GSoC 2016 Progress

Categorical Data Support [SciRuby]

Formula Language Implementation [Week 7-8]

After the end of 6 weeks we have category data support in Daru. Now in the coming weeks we will be adding support for category data in Statsample and Statsample-GLM.

Currently, Statsample and Statsample-GLM do not support regression with category data.

With the introduction of formula language I am looking to accomplish the following:

  • To support regression with category data
  • To provide convenience of formula language to create regression models

In these two weeks I have implemented a formula language but it is limited in certain ways. The work of following weeks will fill this gap.

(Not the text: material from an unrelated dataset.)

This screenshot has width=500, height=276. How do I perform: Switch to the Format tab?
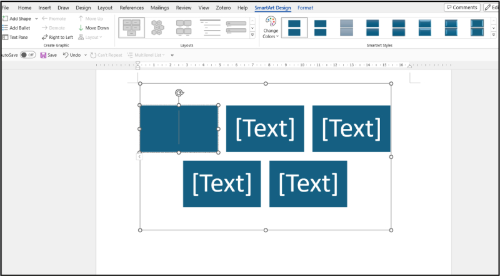306,8

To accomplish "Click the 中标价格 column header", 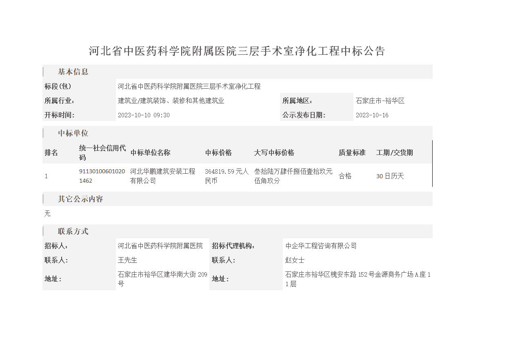I will pyautogui.click(x=218, y=152).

Lets talk about the formula language I have implemented in these two weeks.

Formula Language

The formula language which I aim to implement is similar to that used within R and Patsy

With the work of these two weeks, the formula language has the following features:

  • It supports 2-way interaction.
  • It supports : and +.
  • It supports inclusion/exclusion of contant or intercept term.

And since I have followed the Patsy way of implementing the formula langauge it has an edge over R. Since, Patsy has a more accurate algorithm for deciding whether to use a full or reduced-rank coding scheme for categorical factors, the same is inherited in Statsample and Statsample-GLM.

R sometimes can give under-specified model but this is not the case with our implementation. One example is expansion of 0 + a:x + a:b, where x is numeric. More information about this can be found here.

I am thankful to Patsy for it made my work very easy by providing all the details in their documentation. Without it I would have fallen into many pitfalls.

Now lets see formula language in action in Statsample and Statsample-GLM.

Regression in Statsample-GLM

Regression in Statsample-GLM has become an easy task and in addition it now supports category data as predictor variables.

Lets see this by an example.

Lets assume a dataframe df with numeric columns a, b, and having category column c, d, e.

Lets create a logistic model with predictors a, a*b, c and c:d.

If we were to do this earlier, we would have done the following.

Since we can’t code category variables, so lets leave c and c:d.

> train['a:b'] = train['a'] * train['b']
> train = train['a', 'a:b', 'y']
> mod = Statsample::GLM.compute train, 'y', :logistic, constant: 1
> # Now lets obtain predictions
> test['a:b'] = test['a'] * test['b']
> test = test['a', 'a:b']
> mod.predict test
=> #<Daru::Vector(3)>
      0 0.9999
      1 0.0123
      2 0.5925

Now with the introduction of formula langauge it has become a very easy task with no work required to preprocess the dataframe.

> reg = 'y~a+a:b+c+c:d', train, :logistic
> reg.predict test
=> #<Daru::Vector(3)>
      0 0.2999
      1 0.1523
      2 0.8925

The above code not only enables predictions with caetgory data but also reflects the powerful formula langauge.

Here’s a notebook that describes the use of formula language in Statsample-GLM using real life data.

Lets have a look at Statsample now.


With Statsample, its the same. Now one can perform multiple regression with formula language and category variables as predictors.

> reg = 'y~a+a:b+c+c:d', train
> mod = reg.model

This will give a multiple linear regression model.


The introduction of formula language and ability to handle category data has given a great boost to Data Analysis in Ruby and I really hope we keep improving it further and further.

In the coming weeks I will look forward to implement the following:

  • Add more than 2-way interaction support
  • Support for shortcut symbols ‘*’, ‘/’, etc.